**Texto de lectura**
•••
Colombia vive un ciclo de protestas, protagonizadas sobre todo por jóvenes urbanos. Aunque es demasiado temprano para pronunciarse sobre los cambios y continuidades, con una izquierda casi inexistente y una ultraderecha contra las cuerdas, esta ola podría terminar fortaleciendo a nuevas figuras del centro progresista.

Como dicen muchos colombianos, Colombia vive un momento histórico. La ola de protestas urbanas que comenzó el 21 de noviembre, en la que se destaca el protagonismo de jóvenes de clase media precarizada, especialmente de las mujeres, no tiene antecedentes en la historia reciente, tanto por su magnitud como su duración: el domingo 22 de diciembre hubo marchas masivas y un concierto multitudinario en Medellín, cuna del uribismo narcoparamilitar. No forma parte de la tradición navideña de un pueblo parroquiano que prefiere la pólvora a la protesta. Algo está pasando.

El paro nacional del 21 de noviembre por “la vida y la paz”, convocado principalmente por las centrales obreras y los representantes del movimiento estudiantil, paralizó casi todas las ciudades colombianas, que son muchas, en un país de casi 50 millones de habitantes y de una mayoría urbana abrumadora: Bogotá, Medellín y Cali en el llamado triángulo de oro, eje de la industrialización en el siglo XX, además de ciudades como Pereira, Manizales e Ibagué; Barranquilla, Cartagena, Santa Marta y Riohacha en la costa del Caribe; Tunja, Bucaramanga y Barrancabermeja en Boyacá y los Santanderes; Neiva, Pasto y Popayán en el suroccidente; Quibdó en el Chocó; Villavicencio en los llanos orientales. Sólo en Bogotá, Medellín y Bucaramanga fueron casi 450.000 las personas movilizadas.

En 550 de los 1.222 municipios participaron indígenas, afrocolombianos, campesinos, jubilados, maestros de escuela y otros empleados públicos, feministas, pacifistas, personas LBGTQ, estudiantes universitarios (de las públicas y las privadas) y de colegios secundarios, profesores universitarios y lo que queda de los profesionales liberales. Aunque militantes de los partidos políticos del centro (Verdes) y de la izquierda (Polo Democrático y Colombia Humana) han participado, y senadores y alcaldes respaldaron las movilizaciones, no existe hegemonía política alguna. Vale la pena resaltar que a pesar de que quienes tienen entre 16 y 24 años son apenas 16% de la población total, la juventud urbana de clase media predomina en casi todas las marchas y manifestaciones.
•••
**Consigna 1**
Indica si cada afirmación coincide con el texto sobre las protestas en Colombia: (a) el paro del 21 de noviembre fue convocado principalmente por las centrales obreras y los representantes del movimiento estudiantil; (b) un partido político ejerce la hegemonía sobre las movilizaciones; (c) las personas de entre 16 y 24 años son la mayoría de la población. Responde sí o no y cita textualmente las palabras que lo deciden.
**Consigna 2**
Prosigue el texto sobre las protestas en Colombia a partir de su última oración.
El material es independiente del texto sobre las protestas en Colombia.

**Extracto del material**
•••
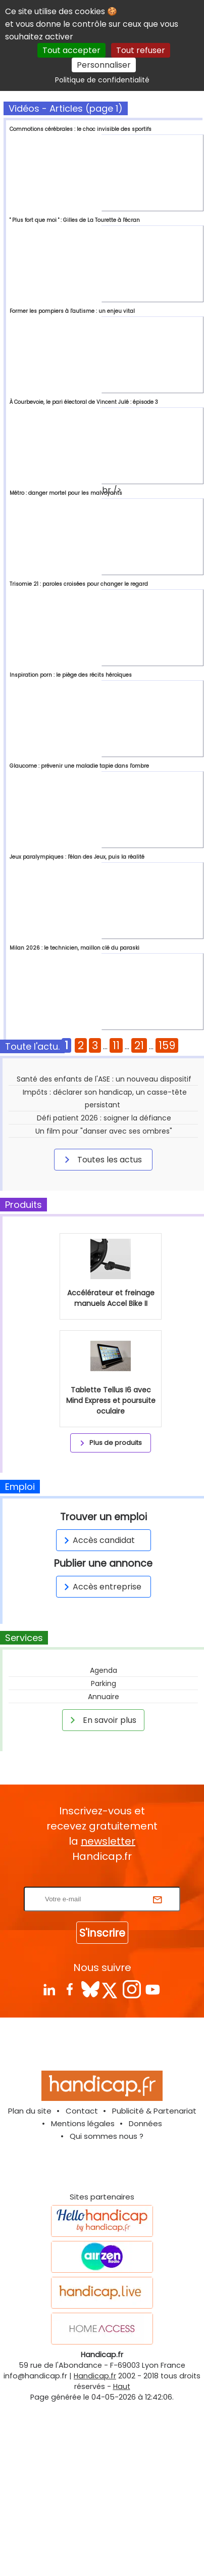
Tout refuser (140, 50)
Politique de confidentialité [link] (102, 80)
•••
**Respuesta esperada 1**
(a) Sí: "convocado principalmente por las centrales obreras y los representantes del movimiento estudiantil".
(b) No: "no existe hegemonía política alguna".
(c) No: "quienes tienen entre 16 y 24 años son apenas 16% de la población total".

**Respuesta esperada 2**
El paquetazo de reformas neoliberales introducido por Iván Duque en octubre terminó uniendo los más diversos sectores, ya que todos se verán afectados de manera negativa. Incluye, entre otras medidas, la reducción del salario mínimo, contratos por hora y la privatización de las pensiones, Ecopetrol, las ondas radiales y audiovisuales, la electricidad (además de un tarifazo) y el remate de las acciones de las empresas estatales en las que el Estado tiene menos de la mitad de la propiedad; reducción de los impuestos para las multinacionales y una reforma tributaria regresiva y punitiva para la clase media y la clase trabajadora formal e informal.

El 22 de noviembre el gobierno impuso un toque de queda en Bogotá y generó pánico y terror en los ciudadanos sobre la posibilidad de saqueos generalizados, mientras que el 21 tres personas murieron en Buenaventura y Cali en escenarios parecidos. El 23 de noviembre un agente del Escuadrón Móvil Antidisturbios (Esmad) le disparó a Dilan Cruz, un estudiante secundario de 18 años, con un cilindro de gas lacrimógeno en la nuca. Cruz cayó en un coma y, con su muerte el 25 de noviembre, se convirtió en el primer mártir del movimiento.

Durante todo diciembre hubo movilizaciones masivas a lo largo y ancho del país, aunque el predominio de la juventud capitalina ha sido cada vez más evidente, mientras que en la mayoría de las regiones la protesta bajaba en la medida en la que se avecina la Nochebuena. Pero el movimiento está lejos de terminarse. El Comité Nacional del Paro introdujo 13 demandas para negociar con el gobierno, que después se convirtieron en un pliego de peticiones de 115 puntos, y de alguna forma hay una distancia creciente entre los líderes del Comité y las bases movilizadas. La voluntad del gobierno para un diálogo serio es nula, y por otra parte la reforma tributaria ya fue aprobada en el Parlamento, lo que demuestra la insistencia del gobierno en llevar adelante las reformas a pesar de la protesta.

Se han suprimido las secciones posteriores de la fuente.